Mandukya Upanishad
With an Advaita Commentary from our Understanding
by Kenneth Jaques | 31,733 words
The Mandukya Upanishad is a short, just twelve verses, description of the material manifestation and the eventual return to unmanifest form of the Universe....
Verse 3
3. The lack of chariots and others seen in dream is shown in the Upanishads along with the soul's entering and going out of Maya, (the dream and waking states), they speak of the unreality as indeed proved by that statement, as being evident in dream.
"The lack of chariots and others seen in dream is shown in the Upanishads"

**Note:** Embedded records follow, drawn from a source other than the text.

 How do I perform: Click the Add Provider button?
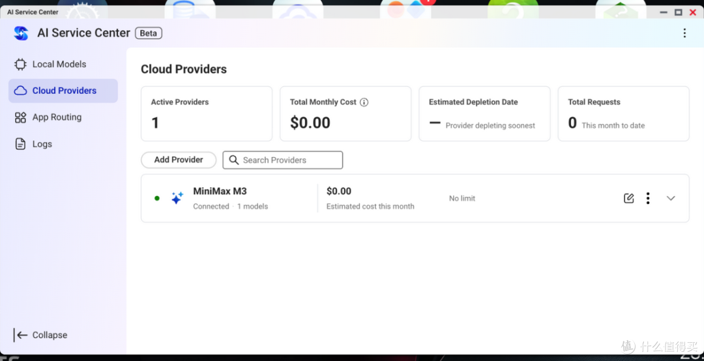click(179, 160)
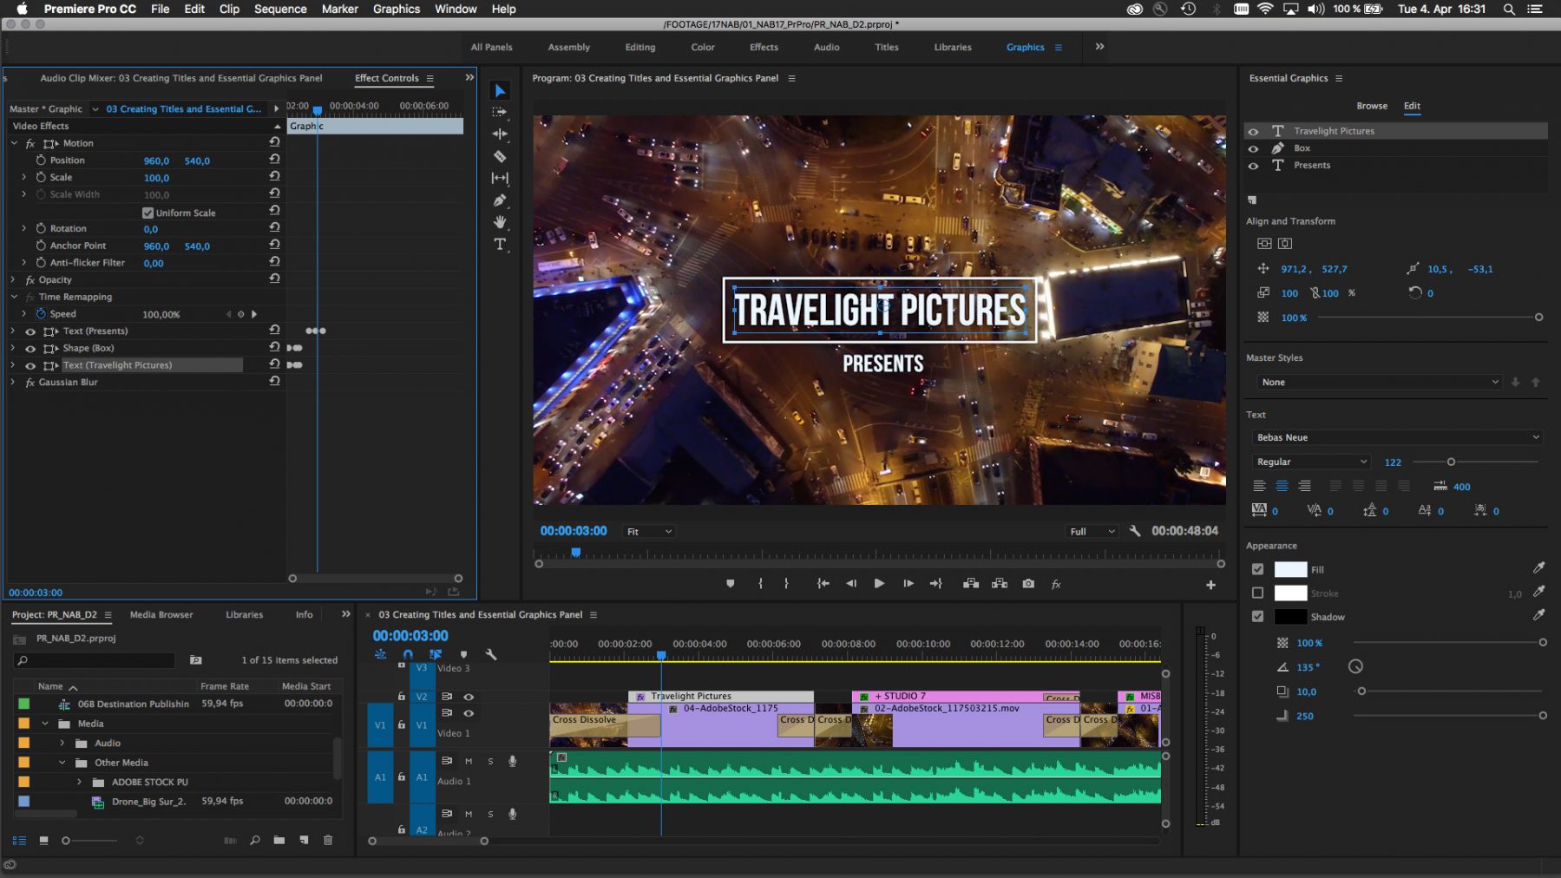This screenshot has height=878, width=1561.
Task: Click the white Fill color swatch
Action: 1290,569
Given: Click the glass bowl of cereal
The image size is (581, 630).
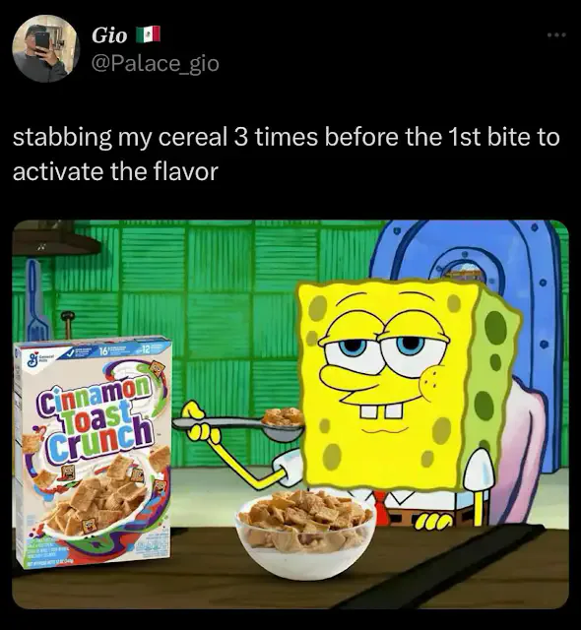Looking at the screenshot, I should 305,534.
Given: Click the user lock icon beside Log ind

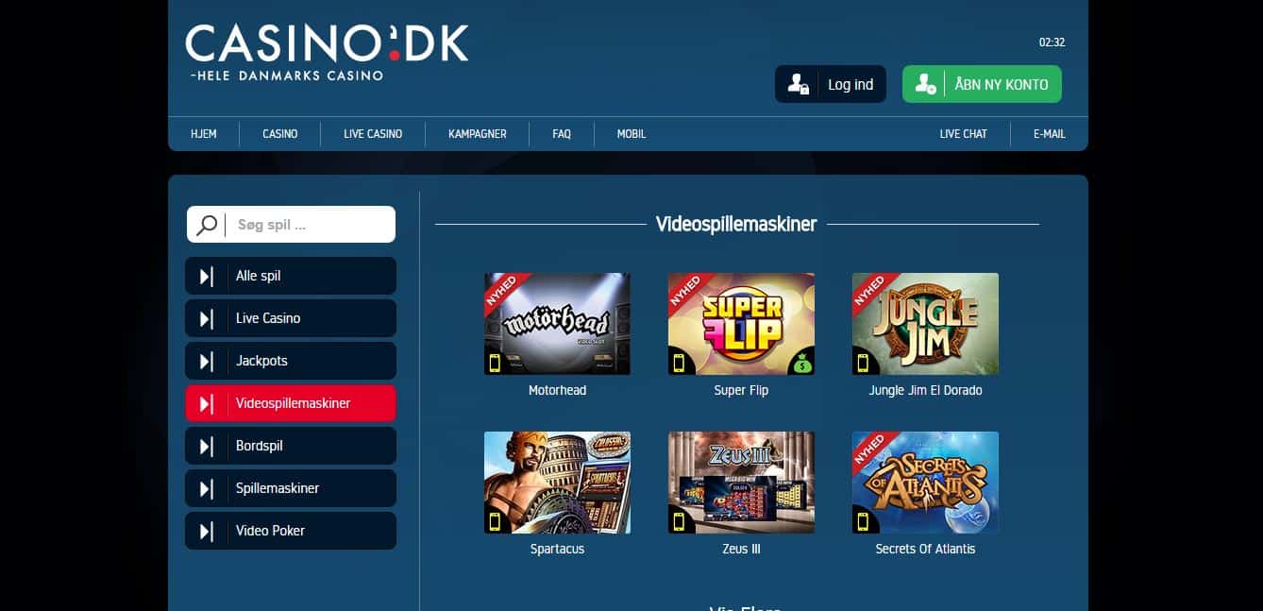Looking at the screenshot, I should (x=799, y=84).
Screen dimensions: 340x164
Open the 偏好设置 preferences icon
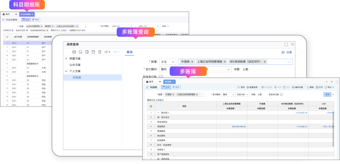click(x=293, y=87)
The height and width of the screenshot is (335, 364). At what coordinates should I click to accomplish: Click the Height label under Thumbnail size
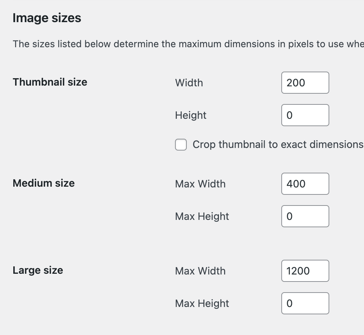[x=190, y=115]
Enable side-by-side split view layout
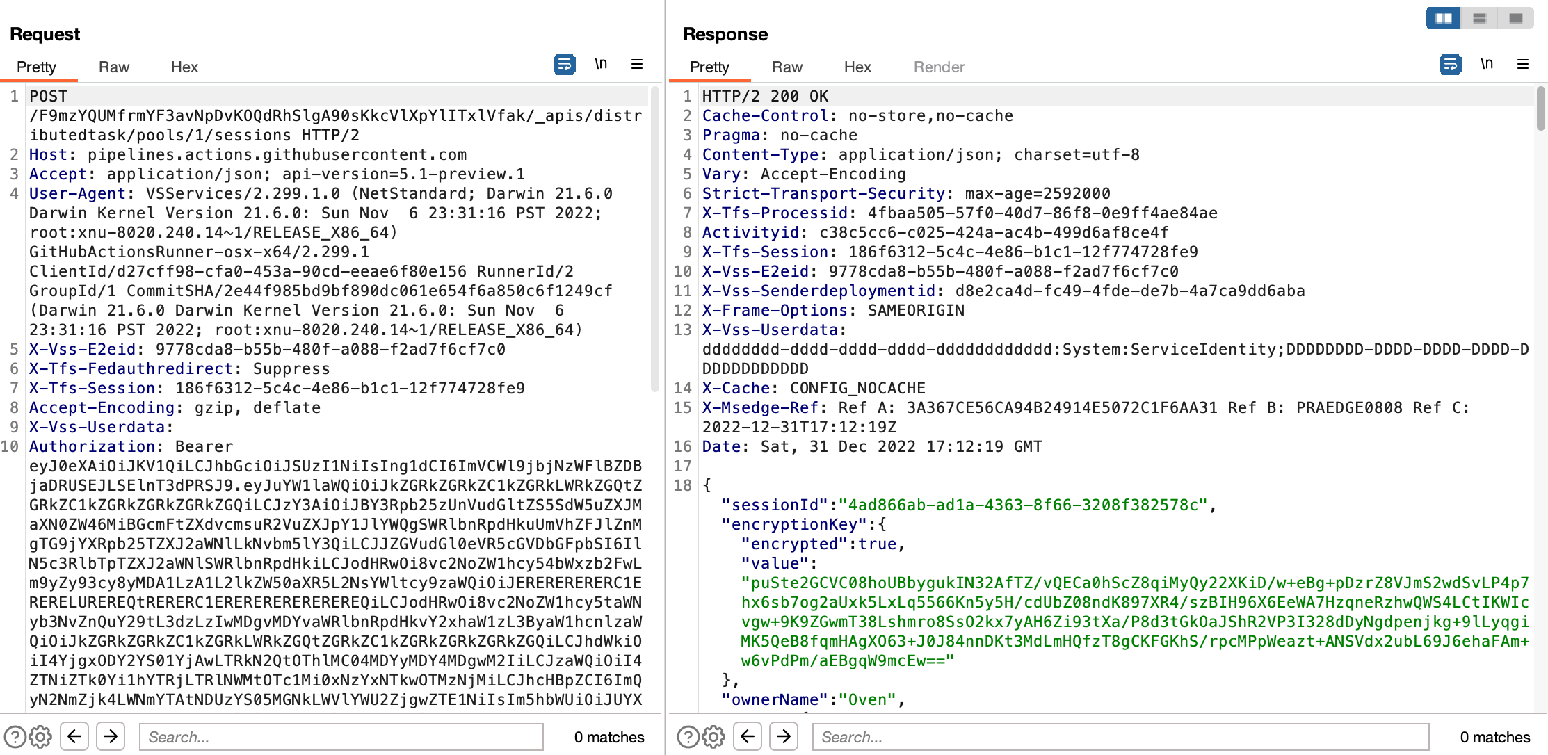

Here the Brihadaranyaka Upanishad is cited as confirming that a dream is a conscious "state", as it were, furnished with objects lit by the intellect of the dreaming one alone, that is, lacking material reality.
Reference :-
"There are no chariots....but he creates the chariots" Brihadaranyaka Upanishad 4.3.10
"along with the soul's entering and going out of Maya, (the dream and waking states)"
Therefore, due to the fact that whatever is being perceived, that very perception itself is taking place within an unreal "state".
The meaning is, entities perceived within a dream state are accepted as being unreal due to the dream state itself being known later, from memory, as being unreal.
Just the same, Gaudapada is saying, the "waking state" is also a transitory delusional state. We have had this demonstrated for us by the Mandukya Upanishad.
Therefore, all entities experienced in the "waking state" are also unreal due to there being also perceived from a "state within".
"they speak of the unreality as indeed proved by that statement, as being evident in dream".
This refers to the above statement by the Brihadaranyaka Upanishad, which said that in a dream containing chariots the chariots were not there to start with, they were imagined or created by the dreaming self or jiva (limited "state" within consciousness). All of which are subject to changes of state, such as waking and dreaming, which are known to be delusions and unreal.